Lo simultáneamente desconcertante y desesperanzador es que en su afán por legitimar el consuelo que brinda la religión ante la pobreza, la marginalización, la pérdida de derechos y servicios, en su convencimiento de que su reino no es de esta tierra sino que le espera después de la muerte, estos seres humanos le entregan el poder político, los privilegios que les enriquecen, el presente y el futuro de sus pares a que quienes representan lo opuesto a los valores y conductas con las cuales rigen y dirigen sus vidas.

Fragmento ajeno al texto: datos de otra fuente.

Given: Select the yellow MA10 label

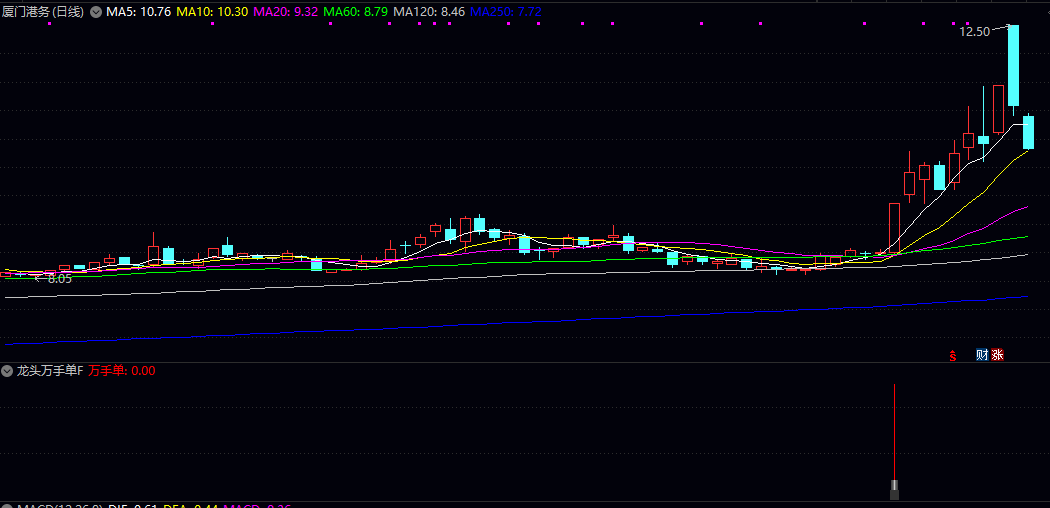Looking at the screenshot, I should click(x=212, y=12).
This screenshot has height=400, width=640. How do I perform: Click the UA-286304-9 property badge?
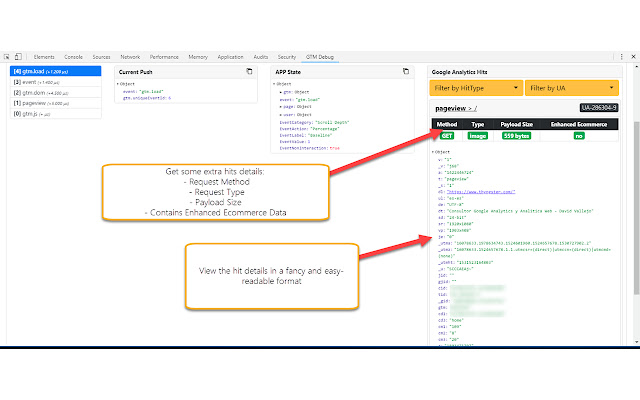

Las teocracias, sea la islámica de Irán o la judía de Israel, se auto legitiman y se otorgan la potestad de determinar cuál es el bienestar de sus ciudadanos, al margen de los derechos que conceden sus constituciones y sus escrituras. Tal vez no es casualidad que los representantes de todas las teocracias, creyéndose predestinadas por un ser superior a gobernar a los seres humanos, reclaman a nombre de su dios el derecho a ejercer la violencia, la venganza y destinar sus antagonistas a sus particulares infiernos, a espaldas de los dictámenes de un dios que se auto define como amor, hermandad y solidaridad. Tal vez no es casualidad que sus templos como sus temples sean oscuros, amenazantes, implacables. Cuando se traiciona el ser al que se le concede la suprema decisión sobre la vida y la muerte, muy adentro se sabe que, de esa apostasía, no se sale ileso.
La creciente tendencia de los movimientos evangélicos en los EEUU, Hungría, Brasil, Puerto Rico de insertarse en el estado, en los parlamentos, en los tribunales con el respaldo de los creyentes que apuestan a los sacrificios en la vida terrenal a cambio de la salvación eterna, no solo desafía la sabia decisión por los fundadores de la primera república democrática de la era moderna de separar iglesia y estado a finales del siglo XVIII, sino que amenaza con devolver la humanidad al despotismo que las teocracias han impuesto históricamente a la humanidad.
Paradójicamente, en la astuta respuesta de Jesús a los rabinos, reseñada en Mateo 22:21, de “dad al César lo que es del César y a Dios lo que es de Dios”, yace el curso de acción de una humanidad comprometida con la justicia terrenal sin renunciar a la aspiración de la salvación eterna.